----- Supplied material -----
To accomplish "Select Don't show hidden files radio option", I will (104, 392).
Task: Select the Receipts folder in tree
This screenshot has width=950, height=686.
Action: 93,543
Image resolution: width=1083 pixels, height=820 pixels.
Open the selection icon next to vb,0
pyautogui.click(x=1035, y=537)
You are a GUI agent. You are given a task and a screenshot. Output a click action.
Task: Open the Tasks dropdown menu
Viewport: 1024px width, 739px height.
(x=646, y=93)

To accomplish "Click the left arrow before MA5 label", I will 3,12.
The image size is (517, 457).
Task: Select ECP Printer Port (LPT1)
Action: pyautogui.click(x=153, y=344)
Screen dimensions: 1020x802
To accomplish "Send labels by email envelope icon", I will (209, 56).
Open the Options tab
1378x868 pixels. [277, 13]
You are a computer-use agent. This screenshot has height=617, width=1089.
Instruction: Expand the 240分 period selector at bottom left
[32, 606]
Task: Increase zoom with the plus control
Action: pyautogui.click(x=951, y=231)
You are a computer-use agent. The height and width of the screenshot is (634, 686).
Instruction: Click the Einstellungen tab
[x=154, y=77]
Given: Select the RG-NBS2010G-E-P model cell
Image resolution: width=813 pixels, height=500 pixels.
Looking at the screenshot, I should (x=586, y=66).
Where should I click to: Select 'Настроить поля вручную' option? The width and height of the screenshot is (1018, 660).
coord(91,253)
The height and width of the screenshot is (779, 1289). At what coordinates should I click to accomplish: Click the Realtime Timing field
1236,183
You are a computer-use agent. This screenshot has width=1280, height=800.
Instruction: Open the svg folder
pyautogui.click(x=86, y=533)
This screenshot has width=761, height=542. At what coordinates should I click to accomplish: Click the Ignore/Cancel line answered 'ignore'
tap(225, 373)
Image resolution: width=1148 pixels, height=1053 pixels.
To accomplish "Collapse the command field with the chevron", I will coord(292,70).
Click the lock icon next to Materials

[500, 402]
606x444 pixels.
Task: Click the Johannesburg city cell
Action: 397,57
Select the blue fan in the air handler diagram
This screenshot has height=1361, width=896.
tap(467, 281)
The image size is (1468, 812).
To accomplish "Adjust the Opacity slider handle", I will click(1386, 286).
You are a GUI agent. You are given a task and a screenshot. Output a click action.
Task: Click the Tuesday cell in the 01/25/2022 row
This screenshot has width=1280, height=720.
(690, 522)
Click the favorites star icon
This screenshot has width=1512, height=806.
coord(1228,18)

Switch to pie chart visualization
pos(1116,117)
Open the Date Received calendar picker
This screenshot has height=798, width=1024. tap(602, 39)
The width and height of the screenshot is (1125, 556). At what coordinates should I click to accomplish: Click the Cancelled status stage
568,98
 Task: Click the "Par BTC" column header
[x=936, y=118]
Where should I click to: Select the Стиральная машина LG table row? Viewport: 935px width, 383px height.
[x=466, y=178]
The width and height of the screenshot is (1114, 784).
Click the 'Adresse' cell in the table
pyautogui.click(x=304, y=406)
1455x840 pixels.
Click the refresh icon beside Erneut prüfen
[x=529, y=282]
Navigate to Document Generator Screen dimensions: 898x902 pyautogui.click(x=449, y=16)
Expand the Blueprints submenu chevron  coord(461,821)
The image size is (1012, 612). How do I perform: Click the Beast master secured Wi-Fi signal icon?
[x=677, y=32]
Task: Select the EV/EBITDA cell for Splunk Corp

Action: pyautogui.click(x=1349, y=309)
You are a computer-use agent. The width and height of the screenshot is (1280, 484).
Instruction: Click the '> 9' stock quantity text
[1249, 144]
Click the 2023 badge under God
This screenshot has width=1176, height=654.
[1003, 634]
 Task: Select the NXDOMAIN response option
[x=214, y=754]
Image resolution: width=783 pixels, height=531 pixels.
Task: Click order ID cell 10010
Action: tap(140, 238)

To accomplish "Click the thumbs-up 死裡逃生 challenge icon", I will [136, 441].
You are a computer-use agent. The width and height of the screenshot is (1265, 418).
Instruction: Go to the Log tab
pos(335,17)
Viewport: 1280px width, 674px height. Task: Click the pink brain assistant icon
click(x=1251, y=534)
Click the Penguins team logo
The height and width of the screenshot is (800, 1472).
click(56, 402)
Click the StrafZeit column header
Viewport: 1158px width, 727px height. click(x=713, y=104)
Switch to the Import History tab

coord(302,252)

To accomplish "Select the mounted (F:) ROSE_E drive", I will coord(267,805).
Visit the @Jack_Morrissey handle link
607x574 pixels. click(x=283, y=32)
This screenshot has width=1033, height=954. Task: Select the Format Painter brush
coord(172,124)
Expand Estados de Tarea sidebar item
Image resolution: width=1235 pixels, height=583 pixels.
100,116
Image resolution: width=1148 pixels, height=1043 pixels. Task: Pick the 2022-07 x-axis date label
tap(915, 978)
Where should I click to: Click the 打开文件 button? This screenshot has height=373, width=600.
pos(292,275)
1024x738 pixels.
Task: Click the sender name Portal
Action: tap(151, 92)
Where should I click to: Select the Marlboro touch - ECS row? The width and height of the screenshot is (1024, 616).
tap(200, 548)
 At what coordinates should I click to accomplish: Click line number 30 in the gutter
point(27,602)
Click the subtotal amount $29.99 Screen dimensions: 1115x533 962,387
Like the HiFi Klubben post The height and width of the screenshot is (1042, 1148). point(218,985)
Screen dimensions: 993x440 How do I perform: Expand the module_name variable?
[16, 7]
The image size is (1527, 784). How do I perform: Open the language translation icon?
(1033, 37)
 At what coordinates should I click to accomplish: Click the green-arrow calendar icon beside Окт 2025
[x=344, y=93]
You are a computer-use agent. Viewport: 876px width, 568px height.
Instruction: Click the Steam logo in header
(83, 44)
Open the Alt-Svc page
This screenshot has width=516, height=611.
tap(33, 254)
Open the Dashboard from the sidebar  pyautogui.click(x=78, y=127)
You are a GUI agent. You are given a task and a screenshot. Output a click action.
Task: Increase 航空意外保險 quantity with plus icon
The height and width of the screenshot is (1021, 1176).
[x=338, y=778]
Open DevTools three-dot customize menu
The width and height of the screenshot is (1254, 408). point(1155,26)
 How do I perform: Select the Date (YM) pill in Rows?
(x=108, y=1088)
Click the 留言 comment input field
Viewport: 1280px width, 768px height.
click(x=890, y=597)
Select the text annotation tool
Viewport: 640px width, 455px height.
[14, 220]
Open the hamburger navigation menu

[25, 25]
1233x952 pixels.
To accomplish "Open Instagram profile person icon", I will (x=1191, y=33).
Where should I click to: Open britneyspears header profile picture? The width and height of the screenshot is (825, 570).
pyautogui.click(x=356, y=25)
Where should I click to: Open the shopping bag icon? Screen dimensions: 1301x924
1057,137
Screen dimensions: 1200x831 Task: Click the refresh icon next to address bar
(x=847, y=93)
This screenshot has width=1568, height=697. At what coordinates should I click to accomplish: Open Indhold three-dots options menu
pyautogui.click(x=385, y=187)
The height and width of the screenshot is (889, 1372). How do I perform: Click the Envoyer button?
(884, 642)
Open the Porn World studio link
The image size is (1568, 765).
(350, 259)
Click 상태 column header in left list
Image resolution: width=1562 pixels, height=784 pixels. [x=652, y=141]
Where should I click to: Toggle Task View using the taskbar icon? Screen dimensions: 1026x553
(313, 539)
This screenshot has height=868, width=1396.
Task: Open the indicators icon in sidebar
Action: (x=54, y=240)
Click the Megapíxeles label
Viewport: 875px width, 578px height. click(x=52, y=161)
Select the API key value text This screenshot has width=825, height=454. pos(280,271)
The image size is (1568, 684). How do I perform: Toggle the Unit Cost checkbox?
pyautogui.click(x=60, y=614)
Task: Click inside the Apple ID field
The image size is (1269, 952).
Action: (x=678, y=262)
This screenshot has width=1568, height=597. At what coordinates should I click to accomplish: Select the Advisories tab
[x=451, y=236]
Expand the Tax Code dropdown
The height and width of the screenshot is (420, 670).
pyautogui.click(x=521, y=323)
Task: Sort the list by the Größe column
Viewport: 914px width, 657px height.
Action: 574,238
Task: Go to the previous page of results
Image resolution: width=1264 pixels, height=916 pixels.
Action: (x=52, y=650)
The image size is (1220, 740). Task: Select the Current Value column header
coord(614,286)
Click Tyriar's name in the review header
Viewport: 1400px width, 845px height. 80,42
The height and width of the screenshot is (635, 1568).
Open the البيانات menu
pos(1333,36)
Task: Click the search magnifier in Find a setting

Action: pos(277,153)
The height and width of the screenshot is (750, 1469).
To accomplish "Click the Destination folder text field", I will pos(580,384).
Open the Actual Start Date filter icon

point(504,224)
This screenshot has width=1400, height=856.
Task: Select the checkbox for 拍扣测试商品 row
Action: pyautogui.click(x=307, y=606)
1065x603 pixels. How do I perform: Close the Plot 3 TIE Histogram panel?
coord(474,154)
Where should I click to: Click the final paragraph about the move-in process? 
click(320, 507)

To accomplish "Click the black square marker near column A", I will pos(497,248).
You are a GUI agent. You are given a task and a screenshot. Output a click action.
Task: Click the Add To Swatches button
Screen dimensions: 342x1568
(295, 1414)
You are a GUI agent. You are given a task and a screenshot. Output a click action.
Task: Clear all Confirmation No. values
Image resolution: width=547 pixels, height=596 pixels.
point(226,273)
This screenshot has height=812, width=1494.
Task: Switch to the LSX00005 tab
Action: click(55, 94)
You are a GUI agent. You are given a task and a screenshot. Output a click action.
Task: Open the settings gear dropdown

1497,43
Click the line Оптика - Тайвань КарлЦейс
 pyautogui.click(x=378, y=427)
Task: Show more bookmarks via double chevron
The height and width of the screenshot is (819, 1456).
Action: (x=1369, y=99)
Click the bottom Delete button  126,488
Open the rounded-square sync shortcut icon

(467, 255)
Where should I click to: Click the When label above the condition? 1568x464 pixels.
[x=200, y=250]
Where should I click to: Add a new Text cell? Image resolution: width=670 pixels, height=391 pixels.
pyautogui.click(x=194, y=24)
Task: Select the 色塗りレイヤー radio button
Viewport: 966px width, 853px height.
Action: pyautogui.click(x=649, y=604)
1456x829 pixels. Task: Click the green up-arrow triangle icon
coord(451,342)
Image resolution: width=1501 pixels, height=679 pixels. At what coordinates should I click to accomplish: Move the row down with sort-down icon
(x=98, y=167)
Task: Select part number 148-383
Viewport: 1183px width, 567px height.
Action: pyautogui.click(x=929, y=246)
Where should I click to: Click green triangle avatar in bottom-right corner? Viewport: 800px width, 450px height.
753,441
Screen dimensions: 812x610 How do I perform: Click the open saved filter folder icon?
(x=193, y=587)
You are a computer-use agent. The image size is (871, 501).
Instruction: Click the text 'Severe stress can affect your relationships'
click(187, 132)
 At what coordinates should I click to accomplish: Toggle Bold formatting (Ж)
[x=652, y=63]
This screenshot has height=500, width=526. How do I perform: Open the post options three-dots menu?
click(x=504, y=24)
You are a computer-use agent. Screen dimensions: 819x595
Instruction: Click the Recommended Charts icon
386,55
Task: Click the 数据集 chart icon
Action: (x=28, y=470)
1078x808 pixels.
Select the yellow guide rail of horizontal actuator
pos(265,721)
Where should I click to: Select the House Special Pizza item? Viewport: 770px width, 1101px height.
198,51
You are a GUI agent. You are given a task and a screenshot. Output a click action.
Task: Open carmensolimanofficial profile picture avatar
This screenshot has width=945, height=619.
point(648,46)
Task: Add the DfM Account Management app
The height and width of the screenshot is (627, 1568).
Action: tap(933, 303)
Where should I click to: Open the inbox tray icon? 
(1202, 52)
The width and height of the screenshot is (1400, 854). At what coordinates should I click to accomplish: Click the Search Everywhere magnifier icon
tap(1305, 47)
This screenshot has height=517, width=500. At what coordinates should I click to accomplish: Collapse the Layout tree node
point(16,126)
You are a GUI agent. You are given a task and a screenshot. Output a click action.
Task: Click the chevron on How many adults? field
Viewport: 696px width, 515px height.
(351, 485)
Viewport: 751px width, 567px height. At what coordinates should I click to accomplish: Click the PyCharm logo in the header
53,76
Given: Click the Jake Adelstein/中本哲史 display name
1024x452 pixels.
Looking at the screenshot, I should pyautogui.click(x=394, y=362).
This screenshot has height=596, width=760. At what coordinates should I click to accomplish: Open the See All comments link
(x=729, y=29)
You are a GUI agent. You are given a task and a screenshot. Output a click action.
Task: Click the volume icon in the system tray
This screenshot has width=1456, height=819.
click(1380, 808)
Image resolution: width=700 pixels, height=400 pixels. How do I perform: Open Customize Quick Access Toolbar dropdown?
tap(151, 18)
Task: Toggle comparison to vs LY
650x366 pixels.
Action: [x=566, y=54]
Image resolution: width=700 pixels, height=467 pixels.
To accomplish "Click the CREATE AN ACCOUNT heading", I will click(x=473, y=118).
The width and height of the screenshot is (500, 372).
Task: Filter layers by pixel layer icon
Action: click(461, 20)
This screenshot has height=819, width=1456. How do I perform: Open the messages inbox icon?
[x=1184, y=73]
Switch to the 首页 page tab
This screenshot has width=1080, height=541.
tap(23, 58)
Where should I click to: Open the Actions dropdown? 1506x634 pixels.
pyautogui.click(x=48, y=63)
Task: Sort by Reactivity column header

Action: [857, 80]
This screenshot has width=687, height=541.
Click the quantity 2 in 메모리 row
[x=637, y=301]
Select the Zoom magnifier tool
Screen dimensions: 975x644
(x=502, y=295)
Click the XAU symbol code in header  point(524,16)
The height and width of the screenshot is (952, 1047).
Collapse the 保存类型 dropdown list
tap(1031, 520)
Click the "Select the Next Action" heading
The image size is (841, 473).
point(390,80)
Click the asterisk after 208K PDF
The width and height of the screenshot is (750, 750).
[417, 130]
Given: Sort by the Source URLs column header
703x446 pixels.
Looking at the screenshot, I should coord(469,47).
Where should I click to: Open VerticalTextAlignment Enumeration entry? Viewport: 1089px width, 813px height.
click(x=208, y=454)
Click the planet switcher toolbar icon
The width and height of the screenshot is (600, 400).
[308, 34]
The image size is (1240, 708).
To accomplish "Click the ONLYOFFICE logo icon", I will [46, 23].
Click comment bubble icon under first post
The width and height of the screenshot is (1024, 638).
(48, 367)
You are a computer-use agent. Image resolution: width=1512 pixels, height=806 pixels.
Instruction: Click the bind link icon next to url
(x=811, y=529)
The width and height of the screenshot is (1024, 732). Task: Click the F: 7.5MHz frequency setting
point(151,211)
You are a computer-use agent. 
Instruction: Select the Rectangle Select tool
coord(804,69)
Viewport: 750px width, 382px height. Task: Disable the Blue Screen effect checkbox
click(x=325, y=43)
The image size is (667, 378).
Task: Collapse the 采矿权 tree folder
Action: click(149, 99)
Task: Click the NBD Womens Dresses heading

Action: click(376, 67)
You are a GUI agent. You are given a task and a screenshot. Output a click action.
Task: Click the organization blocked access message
-----
# [Set problem]
Write out, character for character, the stretch of the records from their first line through the line containing "Looking at the screenshot, I should (x=586, y=66).", with both ends included.

# [Exercise result]
To accomplish "Select Don't show hidden files radio option", I will (104, 392).
Task: Select the Receipts folder in tree
This screenshot has width=950, height=686.
Action: 93,543
Image resolution: width=1083 pixels, height=820 pixels.
Open the selection icon next to vb,0
pyautogui.click(x=1035, y=537)
You are a GUI agent. You are given a task and a screenshot. Output a click action.
Task: Open the Tasks dropdown menu
Viewport: 1024px width, 739px height.
(x=646, y=93)

To accomplish "Click the left arrow before MA5 label", I will 3,12.
The image size is (517, 457).
Task: Select ECP Printer Port (LPT1)
Action: pyautogui.click(x=153, y=344)
Screen dimensions: 1020x802
To accomplish "Send labels by email envelope icon", I will (209, 56).
Open the Options tab
1378x868 pixels. [277, 13]
You are a computer-use agent. This screenshot has height=617, width=1089.
Instruction: Expand the 240分 period selector at bottom left
[32, 606]
Task: Increase zoom with the plus control
Action: pyautogui.click(x=951, y=231)
You are a computer-use agent. The height and width of the screenshot is (634, 686).
Instruction: Click the Einstellungen tab
[x=154, y=77]
Given: Select the RG-NBS2010G-E-P model cell
Image resolution: width=813 pixels, height=500 pixels.
Looking at the screenshot, I should (x=586, y=66).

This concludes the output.